Tuesday, September 14, 2010

Jane Says


So with this song, I'm about to delve into the realm of addiction. Clearly, when talking about a Jane's Addiction song, it would be appropriate. My all time favorite Jane's Addiction song is the beautiful Jane Says. The song basically illustrates her difficulty kicking a habit, in her case, a drug. Although I can't relate with the need to kick a drug, I always feel extremely connected to these lyrics.

One of the main reasons is because, from my interactions and from the interactions I witness through my friends, I think we all have an addict inside. Our vices come in all shapes and sizes. For me, I find myself drawn to people and feeling an almost pathological need for social outlets. It's almost as though the second someone leaves the room I feel empty and alone. That's part of the reason I do this- an outlet to keep my racing mind busy with writing. Although many people have far more serious vices, I think that the main thing that makes these lyrics so understandable is the need to kick a habit that Jane just can't seem to kick.

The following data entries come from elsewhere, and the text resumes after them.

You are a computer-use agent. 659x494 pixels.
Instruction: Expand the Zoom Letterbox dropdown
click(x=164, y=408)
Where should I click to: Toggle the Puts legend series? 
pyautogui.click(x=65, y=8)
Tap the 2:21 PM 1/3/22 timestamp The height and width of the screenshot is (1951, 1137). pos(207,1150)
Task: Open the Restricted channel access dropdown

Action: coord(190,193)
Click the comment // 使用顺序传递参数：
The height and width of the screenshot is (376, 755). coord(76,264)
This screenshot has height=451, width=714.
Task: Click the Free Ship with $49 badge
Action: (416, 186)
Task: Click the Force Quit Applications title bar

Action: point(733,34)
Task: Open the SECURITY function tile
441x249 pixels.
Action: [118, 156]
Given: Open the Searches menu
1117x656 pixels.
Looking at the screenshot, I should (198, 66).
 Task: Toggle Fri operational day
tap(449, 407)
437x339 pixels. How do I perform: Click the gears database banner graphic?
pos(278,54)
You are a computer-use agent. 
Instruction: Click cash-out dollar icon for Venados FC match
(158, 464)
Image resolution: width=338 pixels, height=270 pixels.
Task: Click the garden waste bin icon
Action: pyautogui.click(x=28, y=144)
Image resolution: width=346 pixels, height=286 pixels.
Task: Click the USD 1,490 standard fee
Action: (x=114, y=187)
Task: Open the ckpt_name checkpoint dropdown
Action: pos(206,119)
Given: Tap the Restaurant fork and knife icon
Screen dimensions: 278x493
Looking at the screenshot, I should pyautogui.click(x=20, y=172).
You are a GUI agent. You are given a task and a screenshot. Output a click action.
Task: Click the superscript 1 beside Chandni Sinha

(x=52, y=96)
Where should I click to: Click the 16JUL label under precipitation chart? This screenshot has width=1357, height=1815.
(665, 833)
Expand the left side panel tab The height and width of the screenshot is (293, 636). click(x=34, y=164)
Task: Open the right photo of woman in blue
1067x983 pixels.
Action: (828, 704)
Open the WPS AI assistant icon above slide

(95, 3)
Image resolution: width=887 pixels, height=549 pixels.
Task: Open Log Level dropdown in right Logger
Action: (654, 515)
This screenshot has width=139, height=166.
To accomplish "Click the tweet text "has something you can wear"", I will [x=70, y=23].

From the perspective of an outsider, it's just so frustrating. You can sense the longing in Perry Farrell's voice to help this self-destructive Jane. You can feel Jane's desperation increasing as she promises to kick the habit. It's a vicious, twisted cycle where no one wins. Jane seems like she wants to climb out of her own skin.

The theme that strikes me most is when Jane is speaking of the lack of love in her life. It's so depressing, but I feel like I know exactly how she feels. With being a young girl in this society, you never really know what love is. And you feel like you might, but then once the relationship or fling or whatever it was is over, you can't help but wonder if the other person ever loved you at all. Although Jane's problems most likely stem from abusive relationships with men, a lack of love at home, or whatever else it is that lead her to this masochistic lifestyle. Sometimes I can't help but wonder, if even on a much smaller scale, if all women have a little sadist's in us.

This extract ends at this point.